Nugae – Bottiglie

fmatalon“Se solo questo messaggio potesse diventare virale”, sospira Scarlett Johansson nella pubblicità di Soda Stream dopo averne lodato i marchingegni che permettono di produrre a casa, a partire dall’acqua del rubinetto, acqua e bibite gasate, con meno zuccheri e soprattutto sprecando meno bottiglie. Dopo di che appena Scarlett comincia a sorseggiare con la cannuccia il suo intruglio arancione, come per magia il vento comincia a scompigliarle i capelli in tutta la loro setosità bionda, e gli occhioni da gatta si fanno languidi mentre si compiace nel suo bel tubino nero di raffinatezza. Insomma quello che succede a tutte quando bevono una cosa rinfrescante. Ma in ogni caso tranquilla Scarlett, ché tanto l’obiettivo è stato raggiunto. Anzi ultimamente si parla più di questo famigerato spot che dei reali britannici, il che è tutto dire. Prima Oxfam che ha deciso di rinunciare alla sua fedele ambasciatrice scatenando il dibattito mondiale. Ma che qua tanto non proseguirà, pusillanime quale sono meglio lasciare la battaglia politica ad altre rubriche. Poi ci si è messa anche la Fox, che ha costretto a sopprimere la battuta finale “sorry Coke and Pepsi”, sia mai che qualcuno s’indispettisca. Col risultato che in tutto questo gridare allo scandalo e prendere posizione, nessuno si ricorda più quale fosse il messaggio originario della dolce Scarlett: meno bottiglie. Che a dire il vero non è affatto una briciola della questione: Daniel Birnbaum, il saggio amministratore delegato che ha portato Soda Stream dall’anonimato al dominio internazionale del settore, aveva ideato una campagna, un po’ pubblicitaria un po’ di sana sensibilizzazione ecologista, che consisteva nel girare le città statunitensi con una gabbia gigante contenente la bellezza di 10.657 bottiglie e lattine, quelle consumate da una famiglia media in cinque anni.
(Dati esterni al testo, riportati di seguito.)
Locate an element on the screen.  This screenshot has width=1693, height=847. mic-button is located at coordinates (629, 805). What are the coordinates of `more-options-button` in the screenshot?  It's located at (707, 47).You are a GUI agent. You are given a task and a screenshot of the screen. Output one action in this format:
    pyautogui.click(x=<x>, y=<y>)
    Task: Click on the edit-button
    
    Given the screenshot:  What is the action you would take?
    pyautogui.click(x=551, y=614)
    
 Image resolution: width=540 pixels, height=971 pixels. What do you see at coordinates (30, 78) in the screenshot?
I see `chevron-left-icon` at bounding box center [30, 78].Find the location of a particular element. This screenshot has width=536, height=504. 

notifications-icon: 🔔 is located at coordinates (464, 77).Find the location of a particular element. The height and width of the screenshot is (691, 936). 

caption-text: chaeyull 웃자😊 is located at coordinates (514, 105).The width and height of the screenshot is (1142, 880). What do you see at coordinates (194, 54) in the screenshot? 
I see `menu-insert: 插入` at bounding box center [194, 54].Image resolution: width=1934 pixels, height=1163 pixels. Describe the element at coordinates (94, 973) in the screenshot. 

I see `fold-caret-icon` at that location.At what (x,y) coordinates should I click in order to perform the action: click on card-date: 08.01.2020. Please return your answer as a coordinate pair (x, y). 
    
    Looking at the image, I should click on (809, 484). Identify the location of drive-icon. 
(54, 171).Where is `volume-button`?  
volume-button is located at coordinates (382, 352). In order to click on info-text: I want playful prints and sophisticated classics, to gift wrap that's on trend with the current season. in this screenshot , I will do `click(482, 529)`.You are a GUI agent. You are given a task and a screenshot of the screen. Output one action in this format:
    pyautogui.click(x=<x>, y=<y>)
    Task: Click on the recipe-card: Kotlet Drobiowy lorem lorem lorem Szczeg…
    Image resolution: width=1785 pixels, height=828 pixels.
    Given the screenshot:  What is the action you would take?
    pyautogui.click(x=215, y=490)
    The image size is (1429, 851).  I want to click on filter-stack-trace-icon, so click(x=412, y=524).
Con tanto di vip sorridenti a farsi fotografare lì davanti. Una mole e dei numeri abbastanza impressionanti, e sono solo un esempio di un problema che è davvero serio ma che basta poco per risolvere – anche bere banale acqua del rubinetto senza bisogno di ingegnosi gasatori, per dire. D’altra parte Scarlett lo dice all’inizio della pubblicità, “come per molti attori, il mio vero lavoro è salvare il mondo”. Evidentemente anche per qualche comune studentessa con l’ossessione delle bottiglie. Allora “ah, se solo questo articolo potesse diventare virale”. Poi sulla biondezza dell’autrice si può lavorare.